What needs to be done: Pick out and copy every line in the material below that contains the string "above". Case counts.

Material supplied:
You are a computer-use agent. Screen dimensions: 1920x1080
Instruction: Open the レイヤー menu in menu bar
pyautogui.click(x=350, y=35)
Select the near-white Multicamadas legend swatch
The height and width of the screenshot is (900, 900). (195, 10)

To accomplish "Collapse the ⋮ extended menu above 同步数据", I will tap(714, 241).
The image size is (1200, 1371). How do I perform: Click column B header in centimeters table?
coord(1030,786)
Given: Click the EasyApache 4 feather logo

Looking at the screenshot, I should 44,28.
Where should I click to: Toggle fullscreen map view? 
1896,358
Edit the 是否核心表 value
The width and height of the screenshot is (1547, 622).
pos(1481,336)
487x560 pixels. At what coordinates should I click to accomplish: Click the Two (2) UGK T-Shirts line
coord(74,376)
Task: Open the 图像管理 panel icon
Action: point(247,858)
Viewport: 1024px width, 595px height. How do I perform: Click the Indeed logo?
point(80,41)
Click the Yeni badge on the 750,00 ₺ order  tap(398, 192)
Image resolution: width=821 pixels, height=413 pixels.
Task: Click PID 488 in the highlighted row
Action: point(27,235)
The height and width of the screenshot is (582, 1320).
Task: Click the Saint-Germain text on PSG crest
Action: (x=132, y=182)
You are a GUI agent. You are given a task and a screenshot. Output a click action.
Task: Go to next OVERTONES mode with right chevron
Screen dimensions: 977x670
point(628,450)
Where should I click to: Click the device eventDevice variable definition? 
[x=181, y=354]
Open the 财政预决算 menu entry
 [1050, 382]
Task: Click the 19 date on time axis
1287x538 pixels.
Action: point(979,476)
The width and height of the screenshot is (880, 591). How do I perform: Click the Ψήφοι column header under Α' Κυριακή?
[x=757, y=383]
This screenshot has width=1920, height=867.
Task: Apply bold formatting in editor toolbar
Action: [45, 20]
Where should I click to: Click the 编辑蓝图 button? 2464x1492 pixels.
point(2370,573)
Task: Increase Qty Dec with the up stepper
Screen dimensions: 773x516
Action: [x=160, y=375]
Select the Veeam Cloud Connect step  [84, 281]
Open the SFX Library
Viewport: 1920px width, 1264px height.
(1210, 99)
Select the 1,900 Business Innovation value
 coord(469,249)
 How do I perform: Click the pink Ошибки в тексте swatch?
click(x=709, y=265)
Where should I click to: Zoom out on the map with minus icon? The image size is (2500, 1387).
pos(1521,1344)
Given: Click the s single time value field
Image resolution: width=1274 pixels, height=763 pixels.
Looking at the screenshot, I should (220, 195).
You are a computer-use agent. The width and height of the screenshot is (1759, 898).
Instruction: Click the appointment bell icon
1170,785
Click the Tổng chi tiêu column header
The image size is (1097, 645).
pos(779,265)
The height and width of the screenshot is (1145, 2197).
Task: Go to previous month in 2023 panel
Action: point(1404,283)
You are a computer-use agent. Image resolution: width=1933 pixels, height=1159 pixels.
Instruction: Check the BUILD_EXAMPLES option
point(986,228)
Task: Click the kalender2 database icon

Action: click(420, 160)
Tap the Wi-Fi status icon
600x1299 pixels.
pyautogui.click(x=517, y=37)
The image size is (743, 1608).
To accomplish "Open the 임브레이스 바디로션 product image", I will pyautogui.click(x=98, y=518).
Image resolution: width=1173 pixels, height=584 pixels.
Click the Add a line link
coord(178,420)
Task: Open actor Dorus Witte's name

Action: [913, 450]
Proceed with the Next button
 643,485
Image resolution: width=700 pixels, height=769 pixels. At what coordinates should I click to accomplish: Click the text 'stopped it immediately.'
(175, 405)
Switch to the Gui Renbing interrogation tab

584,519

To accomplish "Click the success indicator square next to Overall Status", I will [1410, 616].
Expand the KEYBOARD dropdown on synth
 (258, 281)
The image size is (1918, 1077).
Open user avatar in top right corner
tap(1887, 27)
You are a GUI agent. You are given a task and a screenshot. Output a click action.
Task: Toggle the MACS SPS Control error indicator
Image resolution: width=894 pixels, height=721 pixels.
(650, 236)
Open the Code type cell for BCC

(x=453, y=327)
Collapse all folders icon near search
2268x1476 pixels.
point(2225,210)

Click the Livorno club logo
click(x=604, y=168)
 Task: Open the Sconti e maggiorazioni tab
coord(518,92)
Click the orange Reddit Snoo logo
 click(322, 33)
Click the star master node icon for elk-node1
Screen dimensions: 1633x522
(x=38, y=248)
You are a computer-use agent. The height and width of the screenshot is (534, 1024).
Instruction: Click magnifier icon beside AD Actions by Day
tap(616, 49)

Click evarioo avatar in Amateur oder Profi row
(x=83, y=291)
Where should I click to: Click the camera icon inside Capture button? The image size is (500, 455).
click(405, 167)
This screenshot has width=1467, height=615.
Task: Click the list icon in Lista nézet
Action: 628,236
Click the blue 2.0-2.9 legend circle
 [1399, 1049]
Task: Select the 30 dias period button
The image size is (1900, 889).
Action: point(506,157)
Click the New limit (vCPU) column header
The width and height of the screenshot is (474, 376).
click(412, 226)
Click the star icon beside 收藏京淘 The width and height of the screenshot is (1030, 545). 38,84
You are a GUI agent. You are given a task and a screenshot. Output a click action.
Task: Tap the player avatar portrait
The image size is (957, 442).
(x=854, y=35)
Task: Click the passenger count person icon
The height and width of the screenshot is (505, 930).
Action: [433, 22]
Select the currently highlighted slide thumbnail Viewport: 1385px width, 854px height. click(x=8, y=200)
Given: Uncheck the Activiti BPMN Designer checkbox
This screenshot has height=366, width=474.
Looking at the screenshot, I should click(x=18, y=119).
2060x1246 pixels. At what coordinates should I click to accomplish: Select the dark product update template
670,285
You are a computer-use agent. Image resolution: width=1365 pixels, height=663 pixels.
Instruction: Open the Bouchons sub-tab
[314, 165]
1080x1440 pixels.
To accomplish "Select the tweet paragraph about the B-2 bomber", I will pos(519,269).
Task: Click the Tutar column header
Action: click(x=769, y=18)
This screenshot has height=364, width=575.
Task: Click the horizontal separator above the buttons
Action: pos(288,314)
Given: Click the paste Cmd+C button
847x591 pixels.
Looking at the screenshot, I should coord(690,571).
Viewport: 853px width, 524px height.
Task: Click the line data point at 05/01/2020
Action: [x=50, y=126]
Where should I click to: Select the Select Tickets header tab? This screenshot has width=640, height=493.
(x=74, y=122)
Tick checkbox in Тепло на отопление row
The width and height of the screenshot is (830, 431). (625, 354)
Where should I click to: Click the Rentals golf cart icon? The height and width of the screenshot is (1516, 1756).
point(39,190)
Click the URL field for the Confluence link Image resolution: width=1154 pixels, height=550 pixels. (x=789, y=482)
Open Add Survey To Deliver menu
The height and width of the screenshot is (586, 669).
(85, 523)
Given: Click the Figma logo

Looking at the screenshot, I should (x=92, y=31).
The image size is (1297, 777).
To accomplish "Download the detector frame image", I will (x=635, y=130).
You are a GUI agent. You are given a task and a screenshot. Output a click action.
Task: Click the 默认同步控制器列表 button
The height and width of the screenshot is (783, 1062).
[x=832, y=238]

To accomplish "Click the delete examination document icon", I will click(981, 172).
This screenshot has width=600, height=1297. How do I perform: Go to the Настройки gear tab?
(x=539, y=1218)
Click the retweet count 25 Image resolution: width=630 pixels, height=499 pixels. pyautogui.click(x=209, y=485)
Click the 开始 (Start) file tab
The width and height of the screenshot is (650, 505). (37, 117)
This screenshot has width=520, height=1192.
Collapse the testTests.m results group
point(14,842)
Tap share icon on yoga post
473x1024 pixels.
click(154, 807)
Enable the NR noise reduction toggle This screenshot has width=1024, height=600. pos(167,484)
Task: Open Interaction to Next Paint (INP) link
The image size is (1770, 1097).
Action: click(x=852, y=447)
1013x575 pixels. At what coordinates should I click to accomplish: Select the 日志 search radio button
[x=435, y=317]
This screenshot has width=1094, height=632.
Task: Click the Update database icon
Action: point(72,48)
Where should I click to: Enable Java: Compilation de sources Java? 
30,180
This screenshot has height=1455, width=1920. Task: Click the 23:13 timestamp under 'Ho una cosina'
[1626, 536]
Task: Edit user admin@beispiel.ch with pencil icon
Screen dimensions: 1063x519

Answer to the problem:
To accomplish "Collapse the ⋮ extended menu above 同步数据", I will tap(714, 241).
Task: Click the horizontal separator above the buttons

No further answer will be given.